Our Score: 1 out of 5 stars
Before you begin to think of me as an unfeeling dolt, let me say in my defense that I love a good romantic drama. I’ve been known to bawl my eyes out during certain films, among them “Ghost,” “Forrest Gump” and “Sophie’s Choice.” The only way “If I Stay” could make me cry would be if I had to watch it again.
Mia (Moretz), her little brother and their parents have decided to go for a drive. It’s a snow day…no school and what better than to bundle the family up in the car and head down the highway. Sadly, this is not a wise idea. A horrible accident ensues. Mia finds herself walking the halls of the local hospital, soon realizing that she is having an out of body experience. She watches as her friends and family deal with the horrible news and as a team of doctors operate on her. During the operation one of the nurses leans over and whispers to Mia that it will be up to her. Her will is what will determine if she lives or dies. And, I would hope, the quality of the medical attention she is receiving.
A film that probably read better as a book, “If I Stay” attempts to stuff too many events into a short time period. The story is told via flashbacks, so we get glimpses into Mia’s life interspliced with shots of her and her family in the hospital. We get to witness her meeting hot schoolmate Adam (Blackley), a musician whose anger at the way life has treated him is channeled through his music. Mia also loves music. Classical music. She can sit down and knock out a tune on a cello like no one you’ve ever heard before. The two begin dating, using music as a common ground to build a relationship on. Mia’s dad had been part of a punk rock band called Nasty Bruises, so he readily approves of Adam. Of course, when not discussing music the two lovebirds quibble with each other. But then they make up. Then they quibble. Again, they make up. Do you see a pattern here?

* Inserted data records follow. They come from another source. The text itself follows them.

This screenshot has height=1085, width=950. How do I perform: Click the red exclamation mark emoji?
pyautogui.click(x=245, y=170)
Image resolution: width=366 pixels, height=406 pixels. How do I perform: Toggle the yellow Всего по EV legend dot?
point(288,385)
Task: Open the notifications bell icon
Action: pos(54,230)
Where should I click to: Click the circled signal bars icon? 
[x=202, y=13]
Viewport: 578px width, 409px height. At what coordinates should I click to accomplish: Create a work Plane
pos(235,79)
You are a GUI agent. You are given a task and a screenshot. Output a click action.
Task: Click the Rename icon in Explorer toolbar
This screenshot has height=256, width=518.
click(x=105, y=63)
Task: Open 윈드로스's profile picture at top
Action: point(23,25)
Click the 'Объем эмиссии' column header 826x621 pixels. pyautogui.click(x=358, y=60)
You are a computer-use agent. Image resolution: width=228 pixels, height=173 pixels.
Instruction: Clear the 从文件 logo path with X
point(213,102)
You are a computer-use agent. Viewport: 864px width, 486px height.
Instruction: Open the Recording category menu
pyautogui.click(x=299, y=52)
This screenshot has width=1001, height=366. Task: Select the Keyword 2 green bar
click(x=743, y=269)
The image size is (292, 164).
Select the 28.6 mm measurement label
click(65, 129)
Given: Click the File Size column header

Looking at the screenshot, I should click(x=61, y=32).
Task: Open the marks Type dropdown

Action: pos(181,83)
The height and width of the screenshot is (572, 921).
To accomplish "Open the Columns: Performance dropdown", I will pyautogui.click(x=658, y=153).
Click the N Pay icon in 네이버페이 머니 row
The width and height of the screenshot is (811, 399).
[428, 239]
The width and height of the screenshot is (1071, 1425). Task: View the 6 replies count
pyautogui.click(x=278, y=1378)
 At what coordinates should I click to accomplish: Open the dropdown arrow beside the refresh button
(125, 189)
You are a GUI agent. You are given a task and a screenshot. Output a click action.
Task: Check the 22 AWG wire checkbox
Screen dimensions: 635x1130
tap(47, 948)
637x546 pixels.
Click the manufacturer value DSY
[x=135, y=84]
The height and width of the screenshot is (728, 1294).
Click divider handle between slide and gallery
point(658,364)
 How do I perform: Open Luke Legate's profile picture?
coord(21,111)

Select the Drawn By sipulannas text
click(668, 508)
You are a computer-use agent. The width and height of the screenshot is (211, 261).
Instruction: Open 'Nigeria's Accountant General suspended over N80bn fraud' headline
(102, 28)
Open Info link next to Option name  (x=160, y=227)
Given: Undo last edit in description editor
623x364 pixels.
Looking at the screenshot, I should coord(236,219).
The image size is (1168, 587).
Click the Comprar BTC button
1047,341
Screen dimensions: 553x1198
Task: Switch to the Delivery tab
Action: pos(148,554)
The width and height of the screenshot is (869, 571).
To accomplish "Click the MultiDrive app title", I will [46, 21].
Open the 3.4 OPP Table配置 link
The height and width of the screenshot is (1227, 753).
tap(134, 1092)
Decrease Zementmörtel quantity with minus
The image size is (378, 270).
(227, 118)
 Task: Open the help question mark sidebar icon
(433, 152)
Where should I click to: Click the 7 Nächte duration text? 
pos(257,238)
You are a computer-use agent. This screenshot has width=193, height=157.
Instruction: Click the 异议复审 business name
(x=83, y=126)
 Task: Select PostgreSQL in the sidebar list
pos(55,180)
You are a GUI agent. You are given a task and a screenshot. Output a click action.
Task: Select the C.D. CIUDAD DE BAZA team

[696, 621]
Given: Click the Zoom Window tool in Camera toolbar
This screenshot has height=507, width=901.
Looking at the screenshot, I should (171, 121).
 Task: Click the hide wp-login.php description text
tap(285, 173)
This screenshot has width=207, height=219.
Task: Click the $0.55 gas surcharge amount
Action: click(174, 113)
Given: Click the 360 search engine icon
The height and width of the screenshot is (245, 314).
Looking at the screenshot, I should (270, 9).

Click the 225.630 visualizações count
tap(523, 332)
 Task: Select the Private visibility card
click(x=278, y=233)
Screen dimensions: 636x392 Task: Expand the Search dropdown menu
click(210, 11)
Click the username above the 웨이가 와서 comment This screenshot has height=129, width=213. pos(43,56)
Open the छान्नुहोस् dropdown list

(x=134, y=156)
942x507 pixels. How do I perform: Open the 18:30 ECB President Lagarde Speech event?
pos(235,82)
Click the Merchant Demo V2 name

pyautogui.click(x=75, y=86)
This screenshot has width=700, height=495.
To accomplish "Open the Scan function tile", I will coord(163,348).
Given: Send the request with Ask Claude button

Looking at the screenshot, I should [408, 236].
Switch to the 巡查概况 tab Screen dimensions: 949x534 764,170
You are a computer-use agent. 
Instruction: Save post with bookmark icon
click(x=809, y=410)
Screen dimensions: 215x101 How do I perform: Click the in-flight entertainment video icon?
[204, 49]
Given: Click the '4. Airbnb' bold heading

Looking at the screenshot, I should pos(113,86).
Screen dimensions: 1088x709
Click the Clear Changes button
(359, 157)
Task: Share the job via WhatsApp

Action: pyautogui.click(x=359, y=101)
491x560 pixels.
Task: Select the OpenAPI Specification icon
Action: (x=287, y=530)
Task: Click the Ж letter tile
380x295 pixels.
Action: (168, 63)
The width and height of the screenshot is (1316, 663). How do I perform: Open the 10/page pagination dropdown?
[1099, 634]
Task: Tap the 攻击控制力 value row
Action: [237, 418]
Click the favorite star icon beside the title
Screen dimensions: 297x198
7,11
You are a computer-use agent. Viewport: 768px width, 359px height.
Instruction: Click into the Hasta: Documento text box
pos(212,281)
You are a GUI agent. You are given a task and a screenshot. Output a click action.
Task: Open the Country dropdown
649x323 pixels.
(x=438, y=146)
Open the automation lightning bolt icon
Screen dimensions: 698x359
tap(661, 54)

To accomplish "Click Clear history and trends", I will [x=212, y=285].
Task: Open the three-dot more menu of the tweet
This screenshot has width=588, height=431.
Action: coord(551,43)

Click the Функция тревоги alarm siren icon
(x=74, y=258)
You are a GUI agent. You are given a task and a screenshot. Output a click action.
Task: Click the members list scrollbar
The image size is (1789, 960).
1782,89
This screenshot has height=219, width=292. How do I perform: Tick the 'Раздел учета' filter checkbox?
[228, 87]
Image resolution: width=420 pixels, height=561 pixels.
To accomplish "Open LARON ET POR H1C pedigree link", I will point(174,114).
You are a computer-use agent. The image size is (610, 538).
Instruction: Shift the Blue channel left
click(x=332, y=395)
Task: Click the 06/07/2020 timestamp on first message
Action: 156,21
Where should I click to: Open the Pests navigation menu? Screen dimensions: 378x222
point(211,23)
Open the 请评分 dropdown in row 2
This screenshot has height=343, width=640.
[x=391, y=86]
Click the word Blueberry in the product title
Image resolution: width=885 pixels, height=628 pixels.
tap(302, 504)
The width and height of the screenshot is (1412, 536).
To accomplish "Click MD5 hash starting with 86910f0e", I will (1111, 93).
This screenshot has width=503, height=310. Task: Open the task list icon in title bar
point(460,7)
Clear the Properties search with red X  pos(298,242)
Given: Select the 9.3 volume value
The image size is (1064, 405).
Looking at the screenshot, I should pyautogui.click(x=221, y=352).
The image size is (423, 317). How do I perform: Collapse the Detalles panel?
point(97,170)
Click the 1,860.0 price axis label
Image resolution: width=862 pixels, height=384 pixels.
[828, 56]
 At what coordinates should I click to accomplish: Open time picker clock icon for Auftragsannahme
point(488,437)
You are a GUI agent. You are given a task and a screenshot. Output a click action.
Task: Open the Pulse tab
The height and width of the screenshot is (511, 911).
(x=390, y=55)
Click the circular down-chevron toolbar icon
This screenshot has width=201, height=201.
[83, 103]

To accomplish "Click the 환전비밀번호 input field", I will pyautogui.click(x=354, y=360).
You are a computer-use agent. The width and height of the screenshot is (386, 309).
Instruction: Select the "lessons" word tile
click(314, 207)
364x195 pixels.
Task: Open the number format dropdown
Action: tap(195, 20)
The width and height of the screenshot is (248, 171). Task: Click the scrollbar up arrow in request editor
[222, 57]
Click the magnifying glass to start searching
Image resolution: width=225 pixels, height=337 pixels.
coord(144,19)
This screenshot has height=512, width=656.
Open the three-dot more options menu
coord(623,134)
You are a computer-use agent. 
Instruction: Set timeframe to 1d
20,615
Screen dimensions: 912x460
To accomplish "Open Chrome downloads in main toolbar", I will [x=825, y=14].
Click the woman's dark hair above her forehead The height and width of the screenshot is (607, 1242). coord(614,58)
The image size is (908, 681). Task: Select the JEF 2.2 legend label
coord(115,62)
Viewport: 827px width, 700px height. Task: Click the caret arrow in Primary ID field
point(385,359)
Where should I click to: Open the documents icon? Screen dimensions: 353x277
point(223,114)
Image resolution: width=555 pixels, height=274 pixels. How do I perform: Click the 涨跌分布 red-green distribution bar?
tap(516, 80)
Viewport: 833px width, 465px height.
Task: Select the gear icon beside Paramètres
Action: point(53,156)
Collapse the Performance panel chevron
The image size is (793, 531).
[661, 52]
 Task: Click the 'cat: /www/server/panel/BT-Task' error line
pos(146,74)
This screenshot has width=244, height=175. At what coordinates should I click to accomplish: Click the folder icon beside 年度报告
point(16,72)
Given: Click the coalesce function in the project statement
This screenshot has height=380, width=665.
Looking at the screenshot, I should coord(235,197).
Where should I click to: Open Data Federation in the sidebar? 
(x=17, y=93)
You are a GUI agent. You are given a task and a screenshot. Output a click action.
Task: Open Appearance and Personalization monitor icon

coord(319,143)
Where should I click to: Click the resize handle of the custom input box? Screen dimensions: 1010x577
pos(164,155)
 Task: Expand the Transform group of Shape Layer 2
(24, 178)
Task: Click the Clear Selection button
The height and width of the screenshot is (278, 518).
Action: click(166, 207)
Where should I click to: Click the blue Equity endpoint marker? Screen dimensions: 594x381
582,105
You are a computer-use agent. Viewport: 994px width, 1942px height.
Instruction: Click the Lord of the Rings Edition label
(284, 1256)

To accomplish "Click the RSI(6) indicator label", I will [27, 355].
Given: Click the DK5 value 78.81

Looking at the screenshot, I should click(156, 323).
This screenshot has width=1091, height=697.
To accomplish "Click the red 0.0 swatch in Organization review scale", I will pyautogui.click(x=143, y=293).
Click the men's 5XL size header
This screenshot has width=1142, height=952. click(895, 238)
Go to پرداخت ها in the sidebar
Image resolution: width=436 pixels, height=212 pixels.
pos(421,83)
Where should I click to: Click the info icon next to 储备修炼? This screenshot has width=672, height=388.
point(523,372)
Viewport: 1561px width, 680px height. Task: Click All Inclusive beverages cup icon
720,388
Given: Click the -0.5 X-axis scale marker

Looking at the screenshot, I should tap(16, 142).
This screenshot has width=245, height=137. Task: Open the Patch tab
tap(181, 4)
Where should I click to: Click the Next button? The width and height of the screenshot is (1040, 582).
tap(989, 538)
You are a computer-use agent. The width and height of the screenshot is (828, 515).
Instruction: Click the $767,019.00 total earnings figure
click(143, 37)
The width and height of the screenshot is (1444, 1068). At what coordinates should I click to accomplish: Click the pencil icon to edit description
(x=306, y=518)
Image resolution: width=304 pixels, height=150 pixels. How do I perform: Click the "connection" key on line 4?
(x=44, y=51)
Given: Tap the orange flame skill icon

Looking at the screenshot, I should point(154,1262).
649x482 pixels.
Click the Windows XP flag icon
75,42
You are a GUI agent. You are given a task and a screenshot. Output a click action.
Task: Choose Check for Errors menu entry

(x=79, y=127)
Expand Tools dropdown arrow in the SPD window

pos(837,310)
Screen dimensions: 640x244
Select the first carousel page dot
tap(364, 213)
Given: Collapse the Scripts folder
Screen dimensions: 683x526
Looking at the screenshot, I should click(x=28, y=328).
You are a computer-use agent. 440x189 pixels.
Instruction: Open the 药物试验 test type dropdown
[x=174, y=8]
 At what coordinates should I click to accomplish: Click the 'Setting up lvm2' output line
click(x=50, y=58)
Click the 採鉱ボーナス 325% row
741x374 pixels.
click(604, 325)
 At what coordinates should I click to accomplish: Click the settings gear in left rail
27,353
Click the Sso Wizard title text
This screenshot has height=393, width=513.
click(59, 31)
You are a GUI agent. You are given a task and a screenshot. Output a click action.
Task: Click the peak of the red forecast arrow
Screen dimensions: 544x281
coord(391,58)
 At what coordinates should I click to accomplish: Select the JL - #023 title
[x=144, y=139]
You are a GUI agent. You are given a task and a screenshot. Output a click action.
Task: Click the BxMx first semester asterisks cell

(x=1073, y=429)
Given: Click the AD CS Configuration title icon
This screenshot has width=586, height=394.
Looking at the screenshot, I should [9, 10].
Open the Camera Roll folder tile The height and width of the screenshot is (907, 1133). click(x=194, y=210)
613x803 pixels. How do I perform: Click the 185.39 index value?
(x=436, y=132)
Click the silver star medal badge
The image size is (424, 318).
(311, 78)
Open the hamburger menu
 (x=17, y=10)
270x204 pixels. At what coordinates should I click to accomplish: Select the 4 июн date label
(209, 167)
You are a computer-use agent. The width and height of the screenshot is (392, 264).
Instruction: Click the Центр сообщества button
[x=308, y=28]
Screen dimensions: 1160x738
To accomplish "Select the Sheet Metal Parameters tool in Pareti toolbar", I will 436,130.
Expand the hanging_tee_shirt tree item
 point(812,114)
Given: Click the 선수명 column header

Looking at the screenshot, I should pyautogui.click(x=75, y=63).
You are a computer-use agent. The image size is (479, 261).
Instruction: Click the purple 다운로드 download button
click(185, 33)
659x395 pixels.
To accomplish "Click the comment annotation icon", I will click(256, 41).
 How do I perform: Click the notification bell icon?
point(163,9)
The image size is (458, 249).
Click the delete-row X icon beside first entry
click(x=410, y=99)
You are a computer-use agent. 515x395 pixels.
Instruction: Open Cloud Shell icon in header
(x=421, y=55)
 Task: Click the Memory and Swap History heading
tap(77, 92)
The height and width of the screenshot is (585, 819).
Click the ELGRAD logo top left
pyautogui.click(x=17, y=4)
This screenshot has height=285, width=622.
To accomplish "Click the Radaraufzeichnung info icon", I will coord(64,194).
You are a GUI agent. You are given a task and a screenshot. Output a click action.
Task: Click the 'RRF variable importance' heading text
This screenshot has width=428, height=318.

What kills this film is the script. First off, the dialogue is horrible (a pregnant women, spying a container of Chinese food, quips “I’m having dim sum for a twosome!” Ha ha! There is even a snippet of dialogue which could have been taken, almost verbatim, from the film “Carrie.” We later learn that Mia has an audition in San Francisco (the film is based in Portland, Oregon) and is driven down by her grandfather (Stacey Keach). Apparently he drives her home also, which means he must have had a spaceship since it’s an almost eleven hour drive between the two cities. Realism goes out the door when Mia is shown studying and listening to classical music through headphones. Later she takes them off and in a few minutes she is removing the album she was listening to from a 1970s style turntable. But what really angered me about this film was a scene when Adam is stopped by the nurses from visiting Mia in the Intensive Care Unit, being told it’s only for immediate family members. He is so persistent in his attempts that eventually he is led away by three security guards. However, 20 mins later half of the cast, including people we haven’t even been introduced to yet (remember…flashbacks) start filing into Mia’s room. Did the ICU Nazi go home?
The cast does its best with what it has to work with. Adam and the band begin to gain momentum, even though, in the four different concert shots, they apparently only know one song. But hey, that’s show-biz. I’d like to tell you how the film ends, but I won’t for two reasons:
- 1. It wouldn’t be right for me to ruin the ending.
- If you still want to see this film after you’ve read this, then you might as well see the whole thing. If “I” had to “STAY” until the end then so do you.